## Activity:
Whichever lines of the entries hold the word "scrollbar" should be identified and copied.

◆ ◆ ◆

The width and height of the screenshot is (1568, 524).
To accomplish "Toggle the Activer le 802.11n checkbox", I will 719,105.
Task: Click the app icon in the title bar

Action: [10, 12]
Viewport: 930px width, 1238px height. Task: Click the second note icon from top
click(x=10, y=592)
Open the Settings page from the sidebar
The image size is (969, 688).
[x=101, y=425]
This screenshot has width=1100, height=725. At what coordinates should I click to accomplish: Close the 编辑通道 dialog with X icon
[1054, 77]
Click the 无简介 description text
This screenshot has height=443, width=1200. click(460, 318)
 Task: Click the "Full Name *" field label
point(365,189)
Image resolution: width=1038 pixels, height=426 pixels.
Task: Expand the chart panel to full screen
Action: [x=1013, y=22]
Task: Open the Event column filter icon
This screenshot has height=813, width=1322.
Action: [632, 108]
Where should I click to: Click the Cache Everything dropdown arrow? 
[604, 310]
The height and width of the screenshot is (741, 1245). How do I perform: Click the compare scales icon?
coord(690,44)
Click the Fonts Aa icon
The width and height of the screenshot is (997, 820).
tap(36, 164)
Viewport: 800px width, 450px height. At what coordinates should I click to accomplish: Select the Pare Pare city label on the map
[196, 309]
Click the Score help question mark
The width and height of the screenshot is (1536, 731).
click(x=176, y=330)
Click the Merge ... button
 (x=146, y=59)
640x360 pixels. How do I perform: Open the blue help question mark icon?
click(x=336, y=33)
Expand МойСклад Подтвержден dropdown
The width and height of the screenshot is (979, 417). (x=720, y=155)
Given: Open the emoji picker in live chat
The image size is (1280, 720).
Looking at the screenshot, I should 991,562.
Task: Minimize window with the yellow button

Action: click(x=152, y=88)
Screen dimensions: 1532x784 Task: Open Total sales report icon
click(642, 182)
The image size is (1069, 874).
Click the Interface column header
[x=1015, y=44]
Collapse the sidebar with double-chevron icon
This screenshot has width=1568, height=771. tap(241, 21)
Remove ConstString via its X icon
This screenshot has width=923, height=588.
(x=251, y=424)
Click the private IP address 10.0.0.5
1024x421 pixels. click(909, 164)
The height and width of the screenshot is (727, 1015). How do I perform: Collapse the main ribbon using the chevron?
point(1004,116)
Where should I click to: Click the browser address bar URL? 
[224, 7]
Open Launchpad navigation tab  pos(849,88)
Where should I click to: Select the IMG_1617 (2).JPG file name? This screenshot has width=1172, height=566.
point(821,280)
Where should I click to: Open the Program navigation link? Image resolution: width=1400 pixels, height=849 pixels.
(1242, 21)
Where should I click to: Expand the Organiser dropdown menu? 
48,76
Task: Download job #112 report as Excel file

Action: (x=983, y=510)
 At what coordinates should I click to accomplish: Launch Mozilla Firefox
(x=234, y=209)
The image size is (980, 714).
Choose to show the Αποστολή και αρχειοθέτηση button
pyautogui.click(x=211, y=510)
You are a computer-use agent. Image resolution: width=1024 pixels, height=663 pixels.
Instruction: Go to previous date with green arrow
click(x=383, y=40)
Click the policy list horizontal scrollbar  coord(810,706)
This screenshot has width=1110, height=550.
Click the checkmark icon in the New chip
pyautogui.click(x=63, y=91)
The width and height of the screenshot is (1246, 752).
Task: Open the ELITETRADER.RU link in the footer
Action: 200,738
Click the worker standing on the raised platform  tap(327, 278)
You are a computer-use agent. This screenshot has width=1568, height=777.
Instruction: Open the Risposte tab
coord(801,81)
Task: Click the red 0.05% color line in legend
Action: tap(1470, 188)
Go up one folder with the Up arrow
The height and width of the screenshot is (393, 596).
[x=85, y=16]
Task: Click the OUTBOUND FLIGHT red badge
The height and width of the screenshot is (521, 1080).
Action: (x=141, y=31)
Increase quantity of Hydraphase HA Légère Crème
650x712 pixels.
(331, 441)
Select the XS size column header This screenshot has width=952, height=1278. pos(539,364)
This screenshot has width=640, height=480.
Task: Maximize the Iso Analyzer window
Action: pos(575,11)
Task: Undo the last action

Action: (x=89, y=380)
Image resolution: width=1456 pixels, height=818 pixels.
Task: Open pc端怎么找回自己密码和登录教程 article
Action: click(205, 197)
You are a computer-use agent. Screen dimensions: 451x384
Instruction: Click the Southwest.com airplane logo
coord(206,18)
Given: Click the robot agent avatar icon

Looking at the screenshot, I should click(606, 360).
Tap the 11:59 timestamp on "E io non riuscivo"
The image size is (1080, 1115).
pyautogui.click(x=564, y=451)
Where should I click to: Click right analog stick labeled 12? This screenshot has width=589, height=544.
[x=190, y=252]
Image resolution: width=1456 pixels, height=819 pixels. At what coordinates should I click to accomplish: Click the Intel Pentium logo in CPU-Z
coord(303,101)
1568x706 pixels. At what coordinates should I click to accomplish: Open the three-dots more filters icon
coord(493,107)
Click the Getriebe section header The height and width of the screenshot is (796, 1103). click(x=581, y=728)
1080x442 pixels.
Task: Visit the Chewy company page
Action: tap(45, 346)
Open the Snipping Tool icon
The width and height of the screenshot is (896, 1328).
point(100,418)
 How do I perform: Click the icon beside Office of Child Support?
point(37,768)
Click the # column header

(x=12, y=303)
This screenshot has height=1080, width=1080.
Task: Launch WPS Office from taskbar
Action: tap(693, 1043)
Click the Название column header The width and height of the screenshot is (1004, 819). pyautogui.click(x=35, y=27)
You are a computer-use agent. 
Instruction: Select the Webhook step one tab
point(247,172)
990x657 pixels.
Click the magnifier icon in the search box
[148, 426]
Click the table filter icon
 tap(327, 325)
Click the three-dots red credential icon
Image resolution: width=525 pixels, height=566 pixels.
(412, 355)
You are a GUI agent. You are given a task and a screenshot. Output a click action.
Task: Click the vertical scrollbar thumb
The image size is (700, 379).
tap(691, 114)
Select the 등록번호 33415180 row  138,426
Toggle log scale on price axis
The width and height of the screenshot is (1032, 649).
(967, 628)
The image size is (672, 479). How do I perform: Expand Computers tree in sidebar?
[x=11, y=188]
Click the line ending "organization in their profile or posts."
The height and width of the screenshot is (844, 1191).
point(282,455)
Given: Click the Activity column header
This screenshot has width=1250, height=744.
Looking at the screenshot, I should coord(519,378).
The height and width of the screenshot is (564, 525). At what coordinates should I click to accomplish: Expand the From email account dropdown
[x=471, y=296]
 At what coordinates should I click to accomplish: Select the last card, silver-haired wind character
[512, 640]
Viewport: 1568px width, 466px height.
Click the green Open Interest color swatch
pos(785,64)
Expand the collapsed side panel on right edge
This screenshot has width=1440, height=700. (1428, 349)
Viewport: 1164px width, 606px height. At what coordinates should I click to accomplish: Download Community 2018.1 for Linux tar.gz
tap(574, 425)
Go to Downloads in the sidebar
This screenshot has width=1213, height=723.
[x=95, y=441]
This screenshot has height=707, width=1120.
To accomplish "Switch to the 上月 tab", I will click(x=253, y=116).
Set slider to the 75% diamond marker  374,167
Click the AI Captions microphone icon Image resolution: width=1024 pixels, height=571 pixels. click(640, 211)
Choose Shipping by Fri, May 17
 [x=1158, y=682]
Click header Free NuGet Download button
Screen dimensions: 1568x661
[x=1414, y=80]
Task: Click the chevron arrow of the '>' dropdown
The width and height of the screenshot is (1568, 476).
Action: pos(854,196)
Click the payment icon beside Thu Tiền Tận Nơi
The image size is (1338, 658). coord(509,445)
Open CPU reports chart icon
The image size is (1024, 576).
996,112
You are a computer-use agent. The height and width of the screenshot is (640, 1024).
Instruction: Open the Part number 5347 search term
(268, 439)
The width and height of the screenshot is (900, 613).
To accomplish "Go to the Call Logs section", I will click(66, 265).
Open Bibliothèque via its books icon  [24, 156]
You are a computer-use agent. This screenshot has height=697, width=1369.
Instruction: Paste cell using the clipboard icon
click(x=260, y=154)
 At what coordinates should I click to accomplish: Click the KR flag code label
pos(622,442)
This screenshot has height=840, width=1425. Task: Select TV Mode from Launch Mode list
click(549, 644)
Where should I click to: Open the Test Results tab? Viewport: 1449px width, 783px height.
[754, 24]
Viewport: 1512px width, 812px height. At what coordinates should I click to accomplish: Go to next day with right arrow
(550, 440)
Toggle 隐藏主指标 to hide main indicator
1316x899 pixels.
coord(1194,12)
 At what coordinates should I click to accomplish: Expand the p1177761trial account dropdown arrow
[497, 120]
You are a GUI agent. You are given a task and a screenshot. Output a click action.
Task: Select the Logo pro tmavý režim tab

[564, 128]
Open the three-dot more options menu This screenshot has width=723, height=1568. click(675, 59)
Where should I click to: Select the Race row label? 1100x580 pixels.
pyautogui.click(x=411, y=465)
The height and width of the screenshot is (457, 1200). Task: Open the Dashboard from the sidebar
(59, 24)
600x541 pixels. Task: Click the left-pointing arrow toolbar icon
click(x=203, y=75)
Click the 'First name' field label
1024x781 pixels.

◆ ◆ ◆

## Answer to this problem:
Click the policy list horizontal scrollbar  coord(810,706)
Task: Click the vertical scrollbar thumb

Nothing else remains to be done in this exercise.